Update the data starting at the line containing "The width and height of the screenshot is (2417, 1510)." and ending at the line containing "[x=226, y=280]" by replacing "breadcrumb" with "navigation trail", leaving everything else as it is. Return only those lines.
★ ★ ★ ★ ★
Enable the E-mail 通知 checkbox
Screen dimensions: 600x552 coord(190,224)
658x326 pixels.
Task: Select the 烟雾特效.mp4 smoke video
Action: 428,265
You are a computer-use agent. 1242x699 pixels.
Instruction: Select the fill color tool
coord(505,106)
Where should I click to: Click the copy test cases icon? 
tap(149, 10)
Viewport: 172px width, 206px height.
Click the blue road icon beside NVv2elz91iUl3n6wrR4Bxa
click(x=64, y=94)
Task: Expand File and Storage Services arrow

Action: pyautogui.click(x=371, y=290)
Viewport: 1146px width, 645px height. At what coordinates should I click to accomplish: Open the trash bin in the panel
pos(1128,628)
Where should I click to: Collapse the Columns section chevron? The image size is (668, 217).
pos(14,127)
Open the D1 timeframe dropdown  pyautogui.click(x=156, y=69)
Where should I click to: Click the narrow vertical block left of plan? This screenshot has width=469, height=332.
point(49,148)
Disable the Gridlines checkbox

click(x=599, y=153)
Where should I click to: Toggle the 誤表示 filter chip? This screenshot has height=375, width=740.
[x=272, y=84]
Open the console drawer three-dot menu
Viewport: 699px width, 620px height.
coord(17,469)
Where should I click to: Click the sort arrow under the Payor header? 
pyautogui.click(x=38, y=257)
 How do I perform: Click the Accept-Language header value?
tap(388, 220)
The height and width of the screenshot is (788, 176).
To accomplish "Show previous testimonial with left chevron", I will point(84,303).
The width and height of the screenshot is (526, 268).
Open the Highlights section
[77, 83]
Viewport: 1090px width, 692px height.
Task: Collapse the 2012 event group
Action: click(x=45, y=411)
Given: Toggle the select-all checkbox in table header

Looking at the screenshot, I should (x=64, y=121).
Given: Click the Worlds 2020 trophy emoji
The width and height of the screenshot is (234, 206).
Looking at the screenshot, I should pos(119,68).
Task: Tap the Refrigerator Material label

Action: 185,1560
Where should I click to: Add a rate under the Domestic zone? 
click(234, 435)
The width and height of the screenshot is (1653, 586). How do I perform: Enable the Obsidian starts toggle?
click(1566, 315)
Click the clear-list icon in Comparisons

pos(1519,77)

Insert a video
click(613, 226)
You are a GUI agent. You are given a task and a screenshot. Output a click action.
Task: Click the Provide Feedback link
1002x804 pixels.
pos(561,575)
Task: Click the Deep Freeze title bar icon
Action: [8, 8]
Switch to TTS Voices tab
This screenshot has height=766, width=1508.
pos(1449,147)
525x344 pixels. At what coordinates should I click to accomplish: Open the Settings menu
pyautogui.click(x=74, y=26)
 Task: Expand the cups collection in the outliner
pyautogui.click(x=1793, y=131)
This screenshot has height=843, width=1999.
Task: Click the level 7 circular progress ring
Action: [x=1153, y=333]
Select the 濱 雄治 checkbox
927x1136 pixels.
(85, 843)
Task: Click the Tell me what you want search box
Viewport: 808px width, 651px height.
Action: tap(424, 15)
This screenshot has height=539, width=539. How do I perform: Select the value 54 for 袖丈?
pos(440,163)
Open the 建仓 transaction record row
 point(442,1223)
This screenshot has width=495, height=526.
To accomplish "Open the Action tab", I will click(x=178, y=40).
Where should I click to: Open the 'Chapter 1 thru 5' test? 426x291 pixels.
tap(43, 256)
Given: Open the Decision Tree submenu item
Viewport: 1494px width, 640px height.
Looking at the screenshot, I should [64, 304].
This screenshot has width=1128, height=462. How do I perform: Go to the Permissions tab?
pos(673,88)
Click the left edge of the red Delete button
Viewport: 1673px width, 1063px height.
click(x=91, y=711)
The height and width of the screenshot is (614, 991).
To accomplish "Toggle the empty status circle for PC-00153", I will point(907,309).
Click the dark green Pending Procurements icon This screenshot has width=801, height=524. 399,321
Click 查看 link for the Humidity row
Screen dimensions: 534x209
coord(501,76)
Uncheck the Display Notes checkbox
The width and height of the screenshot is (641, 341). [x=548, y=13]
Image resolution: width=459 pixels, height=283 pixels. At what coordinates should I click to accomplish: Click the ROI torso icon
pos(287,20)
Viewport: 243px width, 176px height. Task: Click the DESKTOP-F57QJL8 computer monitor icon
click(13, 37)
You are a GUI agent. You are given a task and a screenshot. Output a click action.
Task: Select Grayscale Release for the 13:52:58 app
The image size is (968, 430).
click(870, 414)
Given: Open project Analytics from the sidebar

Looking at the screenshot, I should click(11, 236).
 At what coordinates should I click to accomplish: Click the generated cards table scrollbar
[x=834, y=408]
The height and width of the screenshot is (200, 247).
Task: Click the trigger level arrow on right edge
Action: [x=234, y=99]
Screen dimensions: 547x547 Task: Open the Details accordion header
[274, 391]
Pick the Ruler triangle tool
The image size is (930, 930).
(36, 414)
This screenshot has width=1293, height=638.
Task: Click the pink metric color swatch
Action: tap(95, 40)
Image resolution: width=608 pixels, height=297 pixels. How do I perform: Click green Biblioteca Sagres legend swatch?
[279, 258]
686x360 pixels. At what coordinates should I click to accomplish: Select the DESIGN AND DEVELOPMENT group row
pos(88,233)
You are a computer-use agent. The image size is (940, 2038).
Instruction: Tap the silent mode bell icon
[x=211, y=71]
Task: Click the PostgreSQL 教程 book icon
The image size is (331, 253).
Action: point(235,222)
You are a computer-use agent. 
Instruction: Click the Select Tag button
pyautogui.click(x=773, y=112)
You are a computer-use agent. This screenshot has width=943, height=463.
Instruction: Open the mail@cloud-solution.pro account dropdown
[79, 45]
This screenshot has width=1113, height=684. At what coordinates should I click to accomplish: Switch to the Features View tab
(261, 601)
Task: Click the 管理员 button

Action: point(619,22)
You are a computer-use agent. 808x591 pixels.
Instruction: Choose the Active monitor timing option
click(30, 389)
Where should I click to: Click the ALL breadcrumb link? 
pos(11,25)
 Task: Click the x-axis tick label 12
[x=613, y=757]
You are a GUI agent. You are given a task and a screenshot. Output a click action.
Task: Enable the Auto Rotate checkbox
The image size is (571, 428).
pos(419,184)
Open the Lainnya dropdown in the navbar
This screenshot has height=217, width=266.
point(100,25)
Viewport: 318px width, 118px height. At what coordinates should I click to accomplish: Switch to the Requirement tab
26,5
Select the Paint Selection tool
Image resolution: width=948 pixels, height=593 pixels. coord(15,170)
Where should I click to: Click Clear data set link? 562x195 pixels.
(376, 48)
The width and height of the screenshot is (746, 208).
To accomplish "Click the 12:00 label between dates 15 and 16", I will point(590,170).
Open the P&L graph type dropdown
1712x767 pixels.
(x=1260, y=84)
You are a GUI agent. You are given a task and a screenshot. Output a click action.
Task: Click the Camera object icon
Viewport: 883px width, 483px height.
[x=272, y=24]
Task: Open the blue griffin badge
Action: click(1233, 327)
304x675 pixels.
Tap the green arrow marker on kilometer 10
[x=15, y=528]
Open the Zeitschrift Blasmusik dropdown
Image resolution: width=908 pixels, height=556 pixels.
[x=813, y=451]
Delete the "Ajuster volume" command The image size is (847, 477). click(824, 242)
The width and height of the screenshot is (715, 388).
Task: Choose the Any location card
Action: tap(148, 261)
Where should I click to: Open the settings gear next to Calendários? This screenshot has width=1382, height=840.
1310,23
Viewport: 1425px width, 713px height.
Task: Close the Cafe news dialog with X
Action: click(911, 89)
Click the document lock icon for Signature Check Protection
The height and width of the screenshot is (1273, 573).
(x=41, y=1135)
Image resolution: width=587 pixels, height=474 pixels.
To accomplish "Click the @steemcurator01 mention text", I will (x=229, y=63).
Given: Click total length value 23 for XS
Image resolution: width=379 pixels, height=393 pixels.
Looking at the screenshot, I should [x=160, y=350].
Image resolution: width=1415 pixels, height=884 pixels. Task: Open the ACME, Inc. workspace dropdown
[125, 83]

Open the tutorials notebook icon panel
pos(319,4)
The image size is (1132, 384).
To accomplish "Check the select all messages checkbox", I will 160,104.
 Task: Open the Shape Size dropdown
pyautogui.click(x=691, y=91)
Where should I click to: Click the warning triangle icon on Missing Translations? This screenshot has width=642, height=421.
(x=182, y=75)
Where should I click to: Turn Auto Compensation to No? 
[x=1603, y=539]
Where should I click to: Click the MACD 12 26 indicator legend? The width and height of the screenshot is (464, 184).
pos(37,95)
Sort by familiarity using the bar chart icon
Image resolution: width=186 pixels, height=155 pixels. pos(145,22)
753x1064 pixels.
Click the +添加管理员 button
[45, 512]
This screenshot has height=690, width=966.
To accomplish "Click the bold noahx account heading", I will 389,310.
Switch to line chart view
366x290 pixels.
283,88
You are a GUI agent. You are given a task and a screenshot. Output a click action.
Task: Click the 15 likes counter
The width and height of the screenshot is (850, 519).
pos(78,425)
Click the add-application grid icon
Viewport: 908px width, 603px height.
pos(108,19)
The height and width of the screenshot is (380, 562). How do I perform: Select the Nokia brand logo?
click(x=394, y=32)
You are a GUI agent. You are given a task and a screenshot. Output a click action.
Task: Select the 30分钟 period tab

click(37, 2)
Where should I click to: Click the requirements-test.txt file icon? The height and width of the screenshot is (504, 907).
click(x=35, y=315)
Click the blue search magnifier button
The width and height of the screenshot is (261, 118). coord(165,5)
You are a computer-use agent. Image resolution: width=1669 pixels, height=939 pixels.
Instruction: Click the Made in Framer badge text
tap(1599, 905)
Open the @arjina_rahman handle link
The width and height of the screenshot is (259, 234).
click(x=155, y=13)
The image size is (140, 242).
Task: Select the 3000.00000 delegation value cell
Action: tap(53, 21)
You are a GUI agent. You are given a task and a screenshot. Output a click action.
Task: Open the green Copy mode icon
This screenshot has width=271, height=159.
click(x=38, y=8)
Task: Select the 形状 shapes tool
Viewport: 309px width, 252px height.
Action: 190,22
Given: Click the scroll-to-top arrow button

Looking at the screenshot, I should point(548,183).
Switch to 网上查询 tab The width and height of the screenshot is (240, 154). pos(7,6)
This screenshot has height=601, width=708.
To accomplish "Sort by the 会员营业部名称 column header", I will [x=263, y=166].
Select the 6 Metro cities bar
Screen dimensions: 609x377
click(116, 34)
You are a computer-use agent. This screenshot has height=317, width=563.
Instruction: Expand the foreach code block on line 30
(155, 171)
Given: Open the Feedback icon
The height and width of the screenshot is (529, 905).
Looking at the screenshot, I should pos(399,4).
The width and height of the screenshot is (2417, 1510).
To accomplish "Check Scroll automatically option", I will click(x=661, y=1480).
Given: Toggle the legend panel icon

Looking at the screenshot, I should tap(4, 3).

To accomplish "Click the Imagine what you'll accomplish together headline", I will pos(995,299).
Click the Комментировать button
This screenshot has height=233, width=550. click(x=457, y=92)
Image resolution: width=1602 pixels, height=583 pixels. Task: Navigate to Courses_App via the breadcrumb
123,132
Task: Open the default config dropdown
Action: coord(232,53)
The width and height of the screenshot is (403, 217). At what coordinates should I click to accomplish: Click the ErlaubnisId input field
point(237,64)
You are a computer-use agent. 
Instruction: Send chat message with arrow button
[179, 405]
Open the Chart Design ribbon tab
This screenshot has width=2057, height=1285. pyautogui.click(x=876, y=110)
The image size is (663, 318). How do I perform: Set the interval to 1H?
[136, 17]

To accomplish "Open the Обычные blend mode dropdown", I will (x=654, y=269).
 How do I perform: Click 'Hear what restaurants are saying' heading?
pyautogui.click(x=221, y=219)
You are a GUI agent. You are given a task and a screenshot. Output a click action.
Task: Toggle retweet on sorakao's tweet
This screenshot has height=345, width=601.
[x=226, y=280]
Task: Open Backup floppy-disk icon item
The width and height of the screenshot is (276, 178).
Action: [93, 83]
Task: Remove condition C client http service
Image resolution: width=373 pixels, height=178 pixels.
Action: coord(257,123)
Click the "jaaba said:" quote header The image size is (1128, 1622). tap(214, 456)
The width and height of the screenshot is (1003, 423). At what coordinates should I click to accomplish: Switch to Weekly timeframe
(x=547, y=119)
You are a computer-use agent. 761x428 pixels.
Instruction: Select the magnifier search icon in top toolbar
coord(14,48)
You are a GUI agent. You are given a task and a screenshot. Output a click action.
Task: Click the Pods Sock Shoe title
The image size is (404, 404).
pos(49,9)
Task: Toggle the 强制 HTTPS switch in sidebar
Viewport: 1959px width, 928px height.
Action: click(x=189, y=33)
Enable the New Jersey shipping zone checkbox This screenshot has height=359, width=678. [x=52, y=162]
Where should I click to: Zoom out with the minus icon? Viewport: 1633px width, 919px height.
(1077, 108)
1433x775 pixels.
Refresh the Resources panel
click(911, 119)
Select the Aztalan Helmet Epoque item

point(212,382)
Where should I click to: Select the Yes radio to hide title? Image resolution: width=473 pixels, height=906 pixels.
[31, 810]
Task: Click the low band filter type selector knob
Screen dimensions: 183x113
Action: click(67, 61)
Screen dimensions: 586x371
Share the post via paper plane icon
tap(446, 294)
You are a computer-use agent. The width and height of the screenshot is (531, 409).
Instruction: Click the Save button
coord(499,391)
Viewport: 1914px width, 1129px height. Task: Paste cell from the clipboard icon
★ ★ ★ ★ ★
- **WRITTEN RESPONSE**:
The width and height of the screenshot is (2417, 1510).
To accomplish "Check Scroll automatically option", I will click(x=661, y=1480).
Given: Toggle the legend panel icon

Looking at the screenshot, I should tap(4, 3).

To accomplish "Click the Imagine what you'll accomplish together headline", I will pos(995,299).
Click the Комментировать button
This screenshot has height=233, width=550. click(x=457, y=92)
Image resolution: width=1602 pixels, height=583 pixels. Task: Navigate to Courses_App via the navigation trail
123,132
Task: Open the default config dropdown
Action: coord(232,53)
The width and height of the screenshot is (403, 217). At what coordinates should I click to accomplish: Click the ErlaubnisId input field
point(237,64)
You are a computer-use agent. 
Instruction: Send chat message with arrow button
[179, 405]
Open the Chart Design ribbon tab
This screenshot has width=2057, height=1285. pyautogui.click(x=876, y=110)
The image size is (663, 318). How do I perform: Set the interval to 1H?
[136, 17]

To accomplish "Open the Обычные blend mode dropdown", I will (x=654, y=269).
 How do I perform: Click 'Hear what restaurants are saying' heading?
pyautogui.click(x=221, y=219)
You are a GUI agent. You are given a task and a screenshot. Output a click action.
Task: Toggle retweet on sorakao's tweet
This screenshot has height=345, width=601.
[x=226, y=280]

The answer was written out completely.